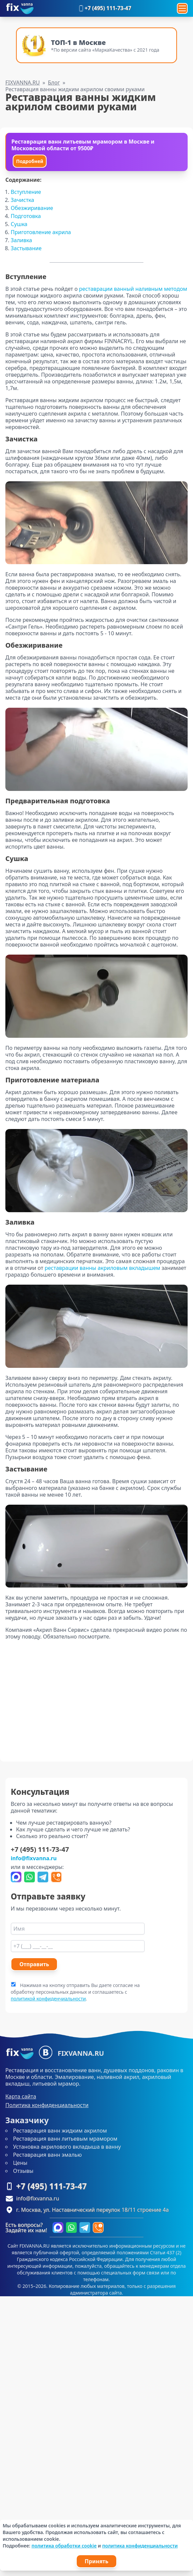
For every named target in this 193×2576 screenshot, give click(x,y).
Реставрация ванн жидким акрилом (60, 2130)
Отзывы (23, 2171)
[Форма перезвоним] (56, 1877)
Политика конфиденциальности (46, 2105)
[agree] (13, 1984)
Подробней (29, 161)
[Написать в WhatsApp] (29, 1877)
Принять (97, 2561)
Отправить (34, 1964)
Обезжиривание (32, 208)
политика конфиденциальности (140, 2545)
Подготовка (26, 216)
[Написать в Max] (16, 1877)
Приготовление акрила (41, 232)
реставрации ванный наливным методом (133, 288)
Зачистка (22, 200)
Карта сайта (20, 2096)
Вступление (26, 192)
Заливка (21, 240)
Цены (20, 2162)
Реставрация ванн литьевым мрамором (65, 2138)
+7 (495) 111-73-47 (104, 8)
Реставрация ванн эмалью (47, 2154)
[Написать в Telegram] (43, 1877)
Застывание (26, 248)
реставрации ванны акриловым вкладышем (102, 1268)
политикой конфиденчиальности (48, 1998)
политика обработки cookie (63, 2545)
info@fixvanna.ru (34, 1858)
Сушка (19, 224)
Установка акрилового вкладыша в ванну (67, 2146)
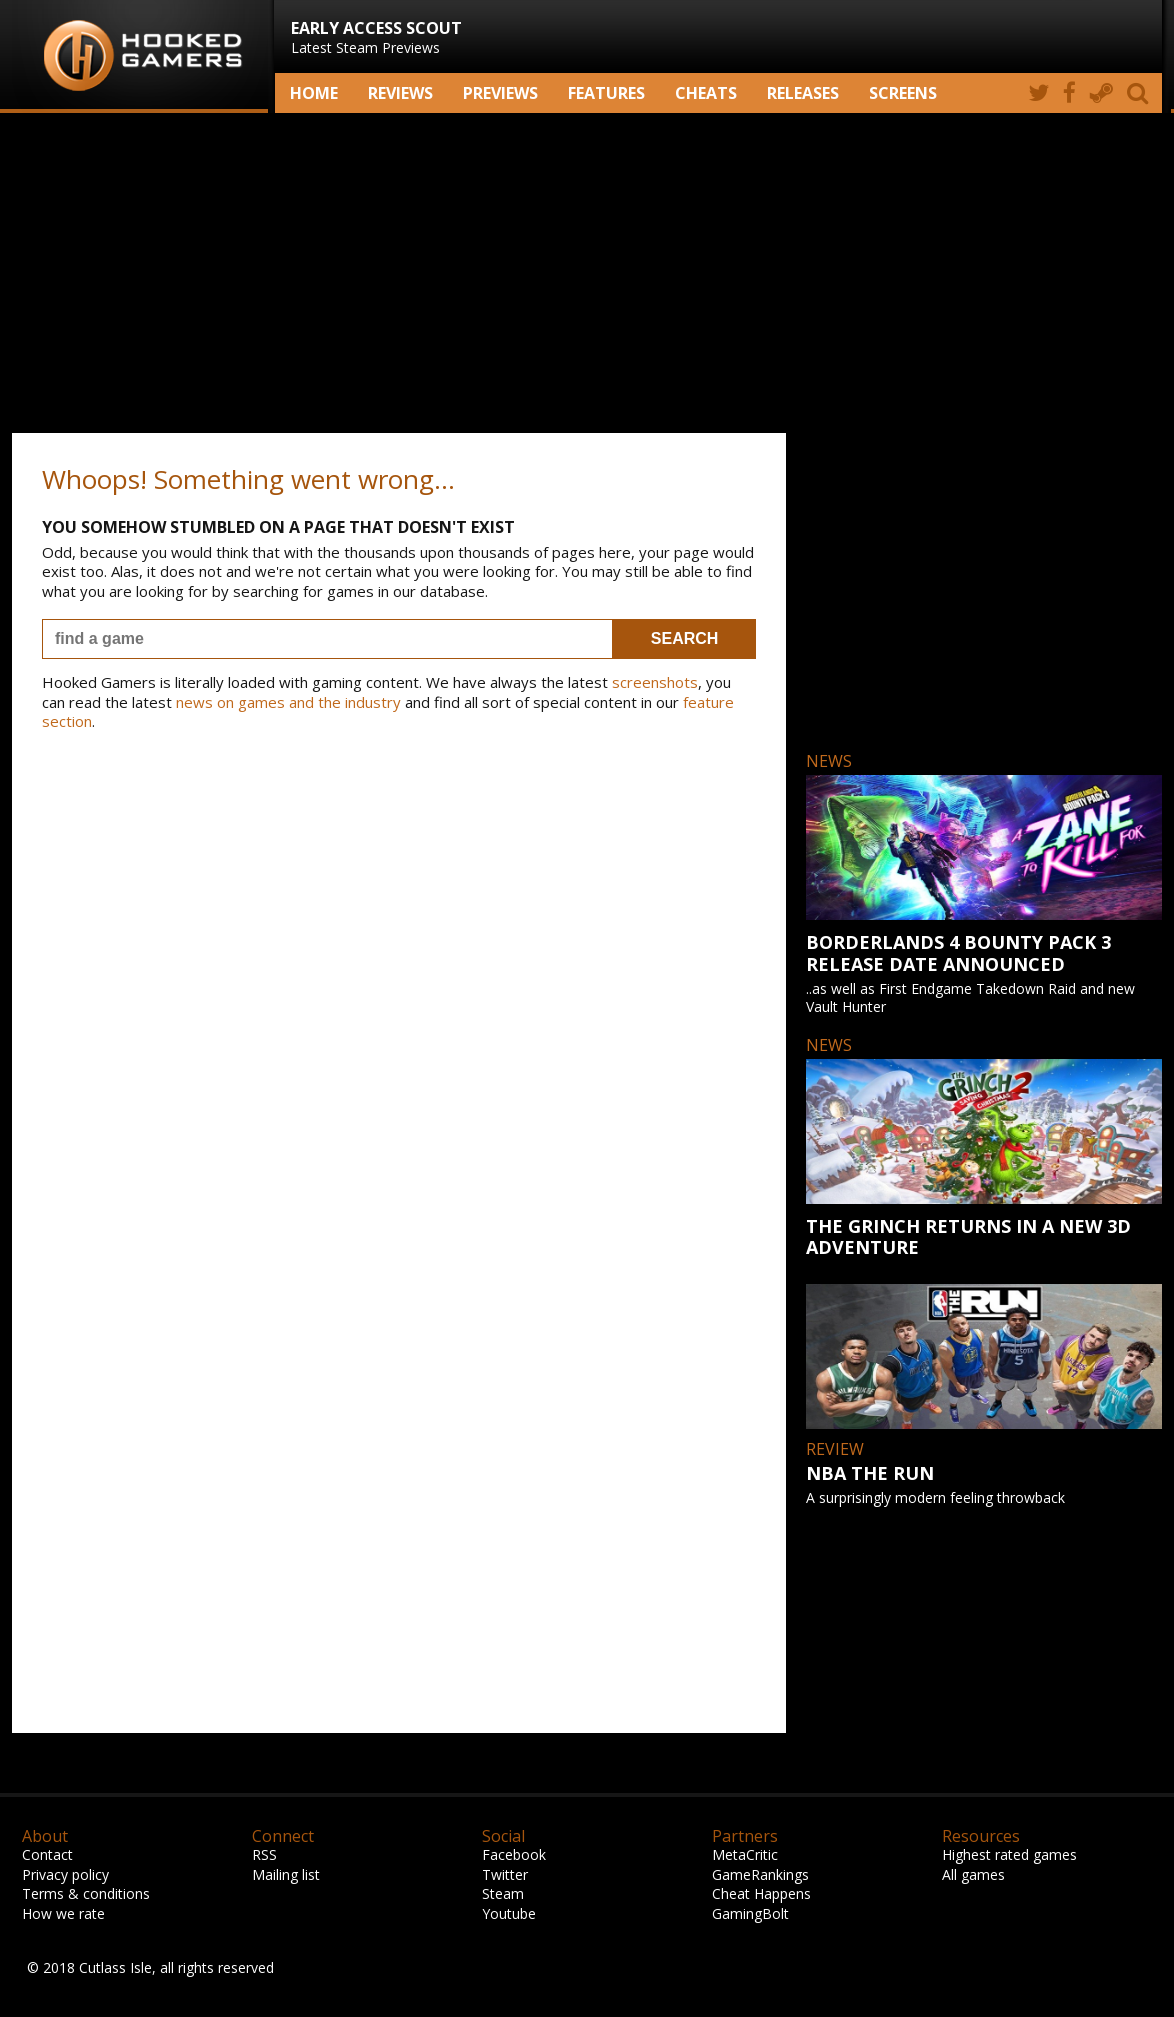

Problem to solve -
Collect each line in the listing above that contains the string "Реставрация", treating uppercase and lowercase as distinct.

In response -
Реставрация ванн жидким акрилом (60, 2130)
Реставрация ванн литьевым мрамором (65, 2138)
Реставрация ванн эмалью (47, 2154)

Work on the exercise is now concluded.